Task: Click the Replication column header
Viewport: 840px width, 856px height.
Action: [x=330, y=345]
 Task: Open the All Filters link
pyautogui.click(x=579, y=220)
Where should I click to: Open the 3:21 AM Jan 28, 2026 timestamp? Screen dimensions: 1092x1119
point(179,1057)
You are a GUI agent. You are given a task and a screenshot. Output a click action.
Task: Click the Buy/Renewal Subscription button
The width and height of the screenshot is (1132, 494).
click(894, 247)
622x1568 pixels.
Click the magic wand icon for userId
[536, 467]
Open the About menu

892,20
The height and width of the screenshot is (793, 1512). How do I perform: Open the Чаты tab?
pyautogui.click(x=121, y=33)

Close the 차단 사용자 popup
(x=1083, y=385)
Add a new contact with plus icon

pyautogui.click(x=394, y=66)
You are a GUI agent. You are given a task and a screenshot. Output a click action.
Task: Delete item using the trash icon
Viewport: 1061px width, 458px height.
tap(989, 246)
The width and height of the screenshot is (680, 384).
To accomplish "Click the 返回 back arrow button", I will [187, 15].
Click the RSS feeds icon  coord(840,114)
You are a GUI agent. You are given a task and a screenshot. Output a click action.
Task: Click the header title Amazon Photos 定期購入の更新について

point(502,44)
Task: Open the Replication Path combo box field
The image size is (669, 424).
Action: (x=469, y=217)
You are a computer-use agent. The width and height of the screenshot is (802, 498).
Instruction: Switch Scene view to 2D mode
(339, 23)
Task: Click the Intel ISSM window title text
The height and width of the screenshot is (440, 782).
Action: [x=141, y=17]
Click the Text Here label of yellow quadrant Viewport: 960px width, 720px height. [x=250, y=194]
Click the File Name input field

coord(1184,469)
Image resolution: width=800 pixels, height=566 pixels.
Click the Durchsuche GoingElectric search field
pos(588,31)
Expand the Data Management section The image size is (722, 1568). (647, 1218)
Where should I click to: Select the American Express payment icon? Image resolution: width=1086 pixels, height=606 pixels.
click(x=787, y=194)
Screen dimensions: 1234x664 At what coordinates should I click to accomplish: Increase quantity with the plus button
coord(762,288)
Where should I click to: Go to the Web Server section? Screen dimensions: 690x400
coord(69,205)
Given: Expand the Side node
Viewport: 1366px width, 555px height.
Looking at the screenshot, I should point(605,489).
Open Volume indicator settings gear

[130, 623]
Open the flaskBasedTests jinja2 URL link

★ ★ ★ ★ ★

Given exercise =
Rewrite all of the material above with "Replication" changed to "Backup" and everything else left the same.

Finished exercise =
Task: Click the Backup column header
Viewport: 840px width, 856px height.
Action: [x=330, y=345]
 Task: Open the All Filters link
pyautogui.click(x=579, y=220)
Where should I click to: Open the 3:21 AM Jan 28, 2026 timestamp? Screen dimensions: 1092x1119
point(179,1057)
You are a GUI agent. You are given a task and a screenshot. Output a click action.
Task: Click the Buy/Renewal Subscription button
The width and height of the screenshot is (1132, 494).
click(894, 247)
622x1568 pixels.
Click the magic wand icon for userId
[536, 467]
Open the About menu

892,20
The height and width of the screenshot is (793, 1512). How do I perform: Open the Чаты tab?
pyautogui.click(x=121, y=33)

Close the 차단 사용자 popup
(x=1083, y=385)
Add a new contact with plus icon

pyautogui.click(x=394, y=66)
You are a GUI agent. You are given a task and a screenshot. Output a click action.
Task: Delete item using the trash icon
Viewport: 1061px width, 458px height.
tap(989, 246)
The width and height of the screenshot is (680, 384).
To accomplish "Click the 返回 back arrow button", I will [187, 15].
Click the RSS feeds icon  coord(840,114)
You are a GUI agent. You are given a task and a screenshot. Output a click action.
Task: Click the header title Amazon Photos 定期購入の更新について

point(502,44)
Task: Open the Backup Path combo box field
The image size is (669, 424).
Action: (x=469, y=217)
You are a computer-use agent. The width and height of the screenshot is (802, 498).
Instruction: Switch Scene view to 2D mode
(339, 23)
Task: Click the Intel ISSM window title text
The height and width of the screenshot is (440, 782).
Action: [x=141, y=17]
Click the Text Here label of yellow quadrant Viewport: 960px width, 720px height. [x=250, y=194]
Click the File Name input field

coord(1184,469)
Image resolution: width=800 pixels, height=566 pixels.
Click the Durchsuche GoingElectric search field
pos(588,31)
Expand the Data Management section The image size is (722, 1568). (647, 1218)
Where should I click to: Select the American Express payment icon? Image resolution: width=1086 pixels, height=606 pixels.
click(x=787, y=194)
Screen dimensions: 1234x664 At what coordinates should I click to accomplish: Increase quantity with the plus button
coord(762,288)
Where should I click to: Go to the Web Server section? Screen dimensions: 690x400
coord(69,205)
Given: Expand the Side node
Viewport: 1366px width, 555px height.
Looking at the screenshot, I should point(605,489).
Open Volume indicator settings gear

[130, 623]
Open the flaskBasedTests jinja2 URL link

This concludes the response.